It strikes me that the places listed here that you can actually get into are designed to be part of a guessing game as to which country you're in. Not a single bistro that the French would go to in search of their own familiar cuisine.

Russ Parsons once wrote (in these pages I believe) of

...the growing uniformity I find in restaurants around the world. It gets to the point that I sometimes can't tell which city I'm in - Paris, London, Alba, LA? Roughly the same ingredients prepared in roughly the same way."
That would certainly apply to MacRobuchons.

Felice kindly moved this thread to a good home.

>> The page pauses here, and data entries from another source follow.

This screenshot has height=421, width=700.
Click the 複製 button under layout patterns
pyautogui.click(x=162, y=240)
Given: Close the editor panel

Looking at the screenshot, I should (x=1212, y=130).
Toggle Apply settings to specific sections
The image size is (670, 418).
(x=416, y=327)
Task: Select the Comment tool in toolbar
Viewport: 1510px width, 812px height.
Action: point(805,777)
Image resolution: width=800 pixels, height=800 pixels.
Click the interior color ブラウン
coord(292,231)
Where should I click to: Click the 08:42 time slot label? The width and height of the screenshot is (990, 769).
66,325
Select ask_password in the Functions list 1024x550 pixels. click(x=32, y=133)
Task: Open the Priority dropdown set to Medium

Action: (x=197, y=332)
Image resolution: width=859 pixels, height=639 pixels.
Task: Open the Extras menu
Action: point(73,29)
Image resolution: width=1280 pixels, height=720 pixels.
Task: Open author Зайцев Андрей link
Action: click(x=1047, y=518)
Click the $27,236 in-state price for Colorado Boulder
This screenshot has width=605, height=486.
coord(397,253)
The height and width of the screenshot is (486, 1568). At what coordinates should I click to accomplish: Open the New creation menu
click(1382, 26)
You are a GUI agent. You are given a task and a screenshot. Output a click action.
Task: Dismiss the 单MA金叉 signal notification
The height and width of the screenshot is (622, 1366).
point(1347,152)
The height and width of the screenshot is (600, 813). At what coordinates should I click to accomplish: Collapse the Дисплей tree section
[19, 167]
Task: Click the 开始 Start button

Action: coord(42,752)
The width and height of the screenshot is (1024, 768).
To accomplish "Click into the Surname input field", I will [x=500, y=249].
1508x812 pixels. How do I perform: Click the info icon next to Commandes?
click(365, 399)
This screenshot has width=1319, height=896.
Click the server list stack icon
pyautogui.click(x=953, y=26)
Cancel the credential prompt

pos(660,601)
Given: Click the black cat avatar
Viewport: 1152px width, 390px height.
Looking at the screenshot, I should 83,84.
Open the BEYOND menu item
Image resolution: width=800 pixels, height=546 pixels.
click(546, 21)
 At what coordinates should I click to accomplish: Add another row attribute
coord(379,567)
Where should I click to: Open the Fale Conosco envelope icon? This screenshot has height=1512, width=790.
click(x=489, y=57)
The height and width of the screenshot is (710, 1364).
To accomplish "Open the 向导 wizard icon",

I am a romanticist and, wistfully reading through Le Ventre de Paris, I've been thinking on this; Felice, John, John, Dave, Ptipois, any who live or work there - how would you characterize the state of Parisian cooking generally in this light? Is Russ' comment a fair assessment of Parisian cuisine today? Of French cuisine, to include regional, historically significant places?

Secondly, along these lines, I can't help but also think on the nature of "molecular gastronomy" in the France of today. Reading of Bernard Loiseau, and his assessment that he "couldn't do [this type of] food," I must admit my profound sadness. If the author is correct, and so much is driven by the desire to "refresh" the palates of critics "dulled" by a surfeit of world class, haute but traditional French cuisine, then I feel we have lost a good deal. As I said, I'm a romanticist.

Thoughts? Is Paris, and, beyond, France, on a move to another place generally?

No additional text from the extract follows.